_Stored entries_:
+===+
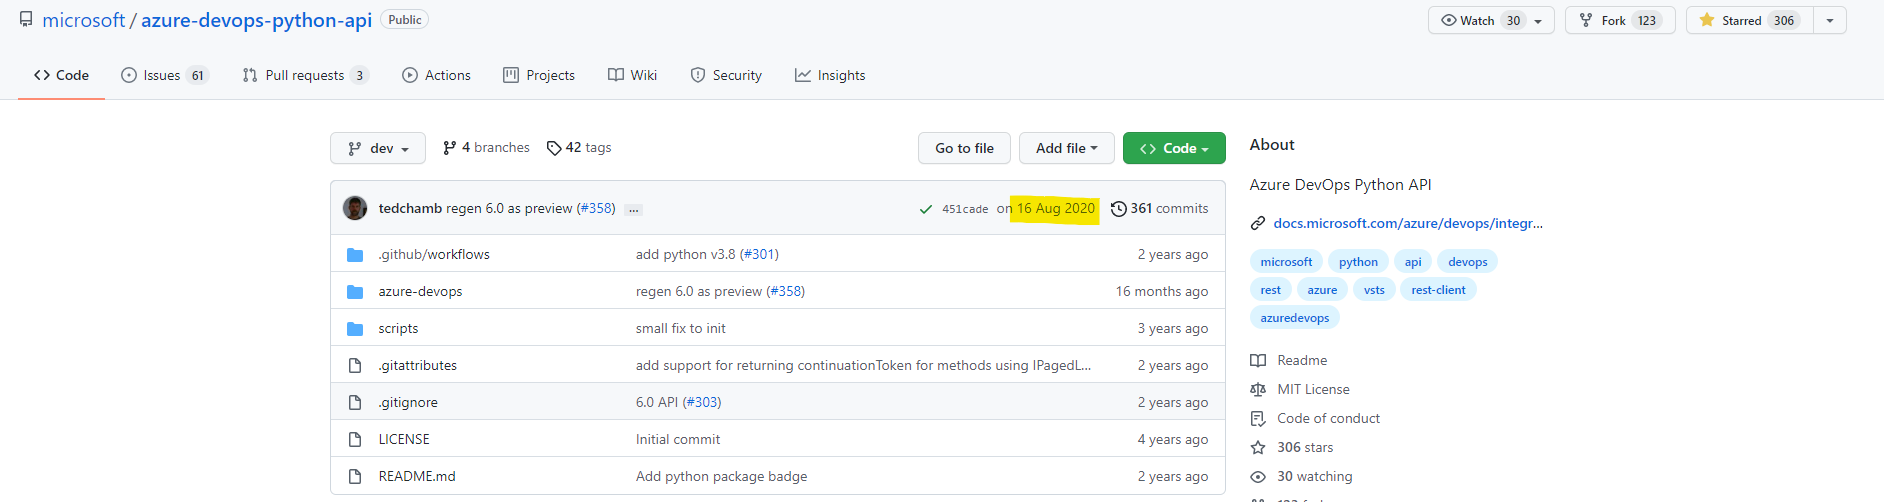Open the dev branch dropdown

tap(378, 148)
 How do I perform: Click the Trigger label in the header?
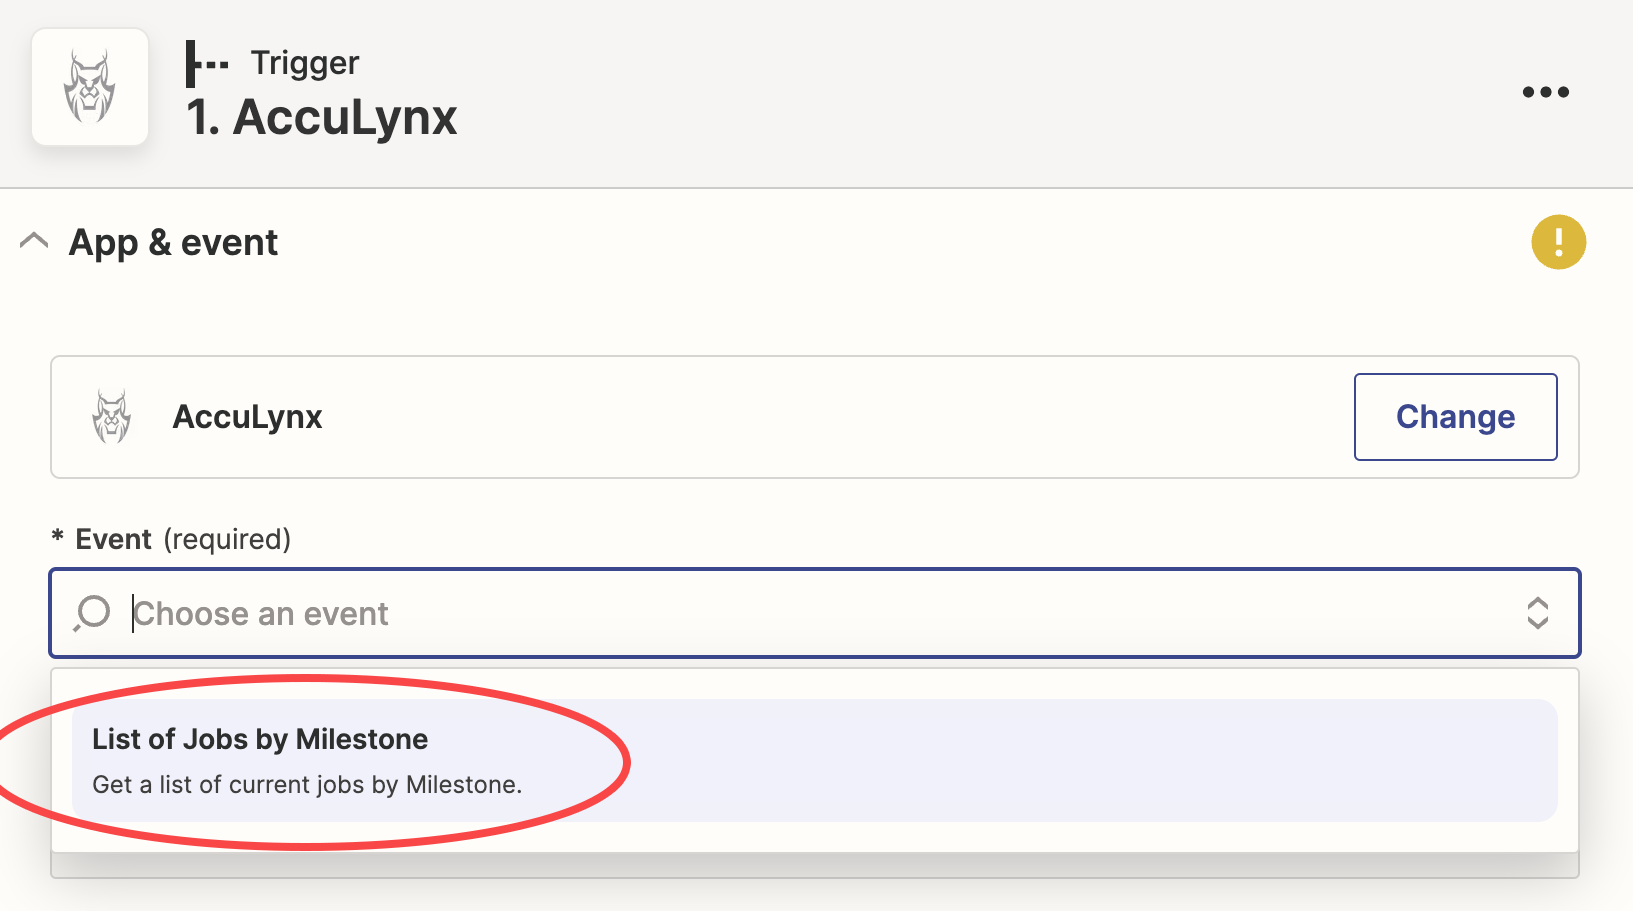[305, 63]
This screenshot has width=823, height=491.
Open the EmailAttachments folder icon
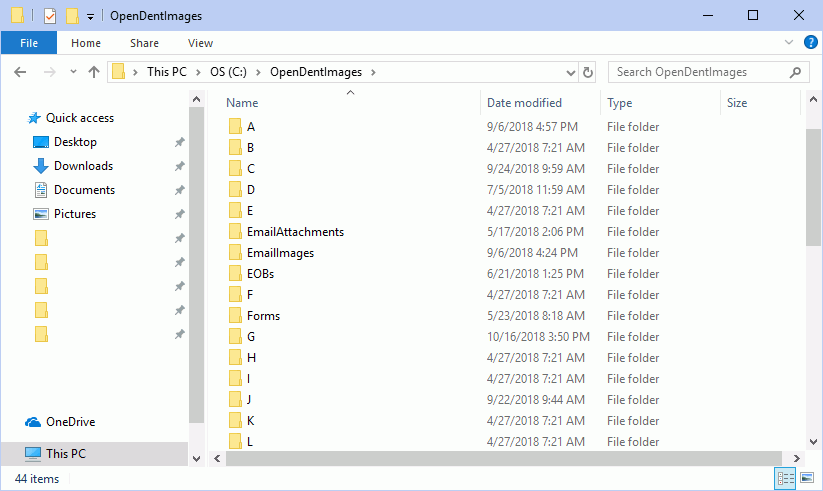click(235, 232)
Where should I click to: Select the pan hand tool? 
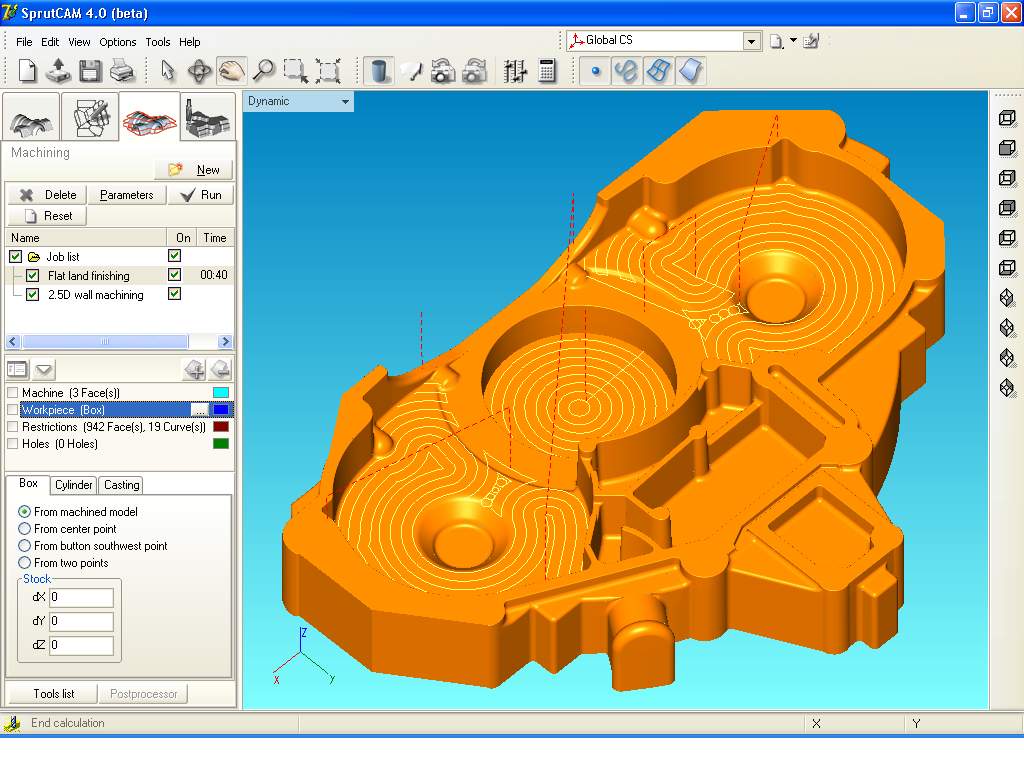232,70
+===+
Exactly repeat only the lines from the one with "Open the EmailAttachments folder icon" to the closing line above, both included, and omit every picture.

Open the EmailAttachments folder icon
click(235, 232)
Where should I click to: Select the pan hand tool? 
232,70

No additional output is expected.